Chrissy admits she had to housetrain her 54-year-old husband, who unsurprisingly was single for 30 years before they met. But at the heart of her over-enthusiastic use of the bleach bottle is a sad story of being badly treated in a past relationship and, although John is about as useful as a chocolate teapot, he’s a funny and kind man.
“Something’s got to change,” says Chrissy, who at first doesn’t realise that also means lowering her incredibly high standards of cleanliness to mere mortal level. John is left to wonder at the big questions in life like – how many matching pillowcases do they own? And how can anyone tell if a duvet cover is inside out?
“It’s just so much work,” sighs John, who even had to go to the chippy to pick up tea for him and Arthur without diverting to the pub for his usual pint. Arthur and John look so lost without Chrissy. It’s not deep cleaning that keeps a family together – but deep love for each other.

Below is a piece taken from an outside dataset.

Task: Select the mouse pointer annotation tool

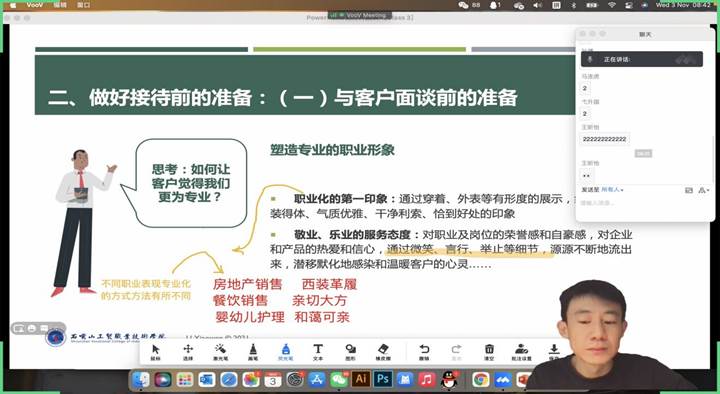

The battle of the sexes won’t be won in the boardroom, but in the bedroom – which is where husband Wassim likes to take a nap after an entire day at work. Meanwhile, his wife Laura got up at 4.30am to start her list of chores, and won’t go to bed till after 10.30pm. Self-confessed people-pleaser Laura, 37, cleans the house from top to bottom every day, and also serves different meals to her five kids – Lewa, 15, Ella, 14, Samir, 12, Summer, 12, and Rayan, 11 – and her mum and dad, Kathy, 67, and Brian, 62, who live with them.
“It wasn’t always like this,” says Laura, who tells how in the early days of their marriage, Wassim helped out more around the house. Wassim admits his traditional Tunisian background has coloured his view of a woman’s role in the home. He adds: “But I’d like to be stricter than Laura – the kids are spoiled and they have to learn to be more independent.” Even when cleaning obsessive Laura goes on strike and stays in a hotel, she can’t sit still.
“I even asked the maid for a duster to polish my room,” she confesses. Undaunted by the list of 45 tasks Laura says he needs to complete every day at their home in Greenwich, South East London, Wassim did what all men do when faced with cooking. He went to the chippy. “I’d be a fool to do all of Laura’s jobs,” he decides, forcing the entire family to do them instead. But some unexpected triumphs emerge. “I’m more involved in family life,” says Wassim. “I know more about the kids’ lives.